*Directions*: Render as a Markdown table the part of the material that opens with the line containing "Screen dimensions: 498x498 How do I perform: Point to the letter" and closes with the line containing "pyautogui.click(x=445, y=158)". Use the columns Index and Line, with one numbered row per line and blank lines left out.

───── Material for this task ─────

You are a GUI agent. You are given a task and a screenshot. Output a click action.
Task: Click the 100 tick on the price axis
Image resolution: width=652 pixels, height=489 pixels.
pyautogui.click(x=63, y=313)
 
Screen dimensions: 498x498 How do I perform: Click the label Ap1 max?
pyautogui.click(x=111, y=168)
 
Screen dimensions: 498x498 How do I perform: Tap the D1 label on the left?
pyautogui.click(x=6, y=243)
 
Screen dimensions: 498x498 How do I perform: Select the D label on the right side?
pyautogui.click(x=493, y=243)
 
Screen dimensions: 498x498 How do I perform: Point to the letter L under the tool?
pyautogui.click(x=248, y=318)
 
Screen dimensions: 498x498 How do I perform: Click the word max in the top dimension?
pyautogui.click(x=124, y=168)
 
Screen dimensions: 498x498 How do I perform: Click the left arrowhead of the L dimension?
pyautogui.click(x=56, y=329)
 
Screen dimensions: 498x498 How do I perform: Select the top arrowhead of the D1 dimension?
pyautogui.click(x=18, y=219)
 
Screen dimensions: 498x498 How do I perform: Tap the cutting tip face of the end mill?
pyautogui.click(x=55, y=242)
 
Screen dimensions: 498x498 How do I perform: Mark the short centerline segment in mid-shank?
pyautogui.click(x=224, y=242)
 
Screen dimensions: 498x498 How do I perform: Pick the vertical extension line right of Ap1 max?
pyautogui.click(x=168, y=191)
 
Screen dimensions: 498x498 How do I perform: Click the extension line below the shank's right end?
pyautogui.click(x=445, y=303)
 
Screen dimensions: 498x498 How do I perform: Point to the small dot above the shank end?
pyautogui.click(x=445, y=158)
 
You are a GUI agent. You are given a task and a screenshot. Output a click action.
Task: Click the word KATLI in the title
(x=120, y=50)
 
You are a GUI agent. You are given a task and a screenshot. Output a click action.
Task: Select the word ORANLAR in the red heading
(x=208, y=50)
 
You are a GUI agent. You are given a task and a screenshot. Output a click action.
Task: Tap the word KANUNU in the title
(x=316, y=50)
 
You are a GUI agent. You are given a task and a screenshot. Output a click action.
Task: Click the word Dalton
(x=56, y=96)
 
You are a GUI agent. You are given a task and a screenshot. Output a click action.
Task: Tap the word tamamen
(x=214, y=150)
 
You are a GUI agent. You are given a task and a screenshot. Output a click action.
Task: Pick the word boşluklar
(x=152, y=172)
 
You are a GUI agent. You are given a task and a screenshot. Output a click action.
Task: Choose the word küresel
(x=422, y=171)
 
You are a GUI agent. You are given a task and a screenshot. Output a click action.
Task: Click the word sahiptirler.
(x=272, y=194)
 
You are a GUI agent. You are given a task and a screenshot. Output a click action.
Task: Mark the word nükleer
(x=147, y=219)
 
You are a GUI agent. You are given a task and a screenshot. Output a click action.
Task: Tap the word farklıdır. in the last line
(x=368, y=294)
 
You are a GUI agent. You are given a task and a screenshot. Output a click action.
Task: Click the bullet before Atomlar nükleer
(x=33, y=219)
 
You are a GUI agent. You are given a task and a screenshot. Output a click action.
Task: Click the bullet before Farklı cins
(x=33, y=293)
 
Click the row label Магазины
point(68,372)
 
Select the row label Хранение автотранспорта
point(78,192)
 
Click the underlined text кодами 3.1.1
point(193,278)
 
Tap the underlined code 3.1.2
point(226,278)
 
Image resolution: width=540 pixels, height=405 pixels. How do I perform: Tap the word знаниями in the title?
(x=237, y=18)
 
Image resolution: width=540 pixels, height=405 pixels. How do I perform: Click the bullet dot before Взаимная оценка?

─────

*Result of the task*:
| Index | Line |
|---|---|
| 1 | Screen dimensions: 498x498 How do I perform: Point to the letter L under the tool? |
| 2 | pyautogui.click(x=248, y=318) |
| 3 | Screen dimensions: 498x498 How do I perform: Click the word max in the top dimension? |
| 4 | pyautogui.click(x=124, y=168) |
| 5 | Screen dimensions: 498x498 How do I perform: Click the left arrowhead of the L dimension? |
| 6 | pyautogui.click(x=56, y=329) |
| 7 | Screen dimensions: 498x498 How do I perform: Select the top arrowhead of the D1 dimension? |
| 8 | pyautogui.click(x=18, y=219) |
| 9 | Screen dimensions: 498x498 How do I perform: Tap the cutting tip face of the end mill? |
| 10 | pyautogui.click(x=55, y=242) |
| 11 | Screen dimensions: 498x498 How do I perform: Mark the short centerline segment in mid-shank? |
| 12 | pyautogui.click(x=224, y=242) |
| 13 | Screen dimensions: 498x498 How do I perform: Pick the vertical extension line right of Ap1 max? |
| 14 | pyautogui.click(x=168, y=191) |
| 15 | Screen dimensions: 498x498 How do I perform: Click the extension line below the shank's right end? |
| 16 | pyautogui.click(x=445, y=303) |
| 17 | Screen dimensions: 498x498 How do I perform: Point to the small dot above the shank end? |
| 18 | pyautogui.click(x=445, y=158) |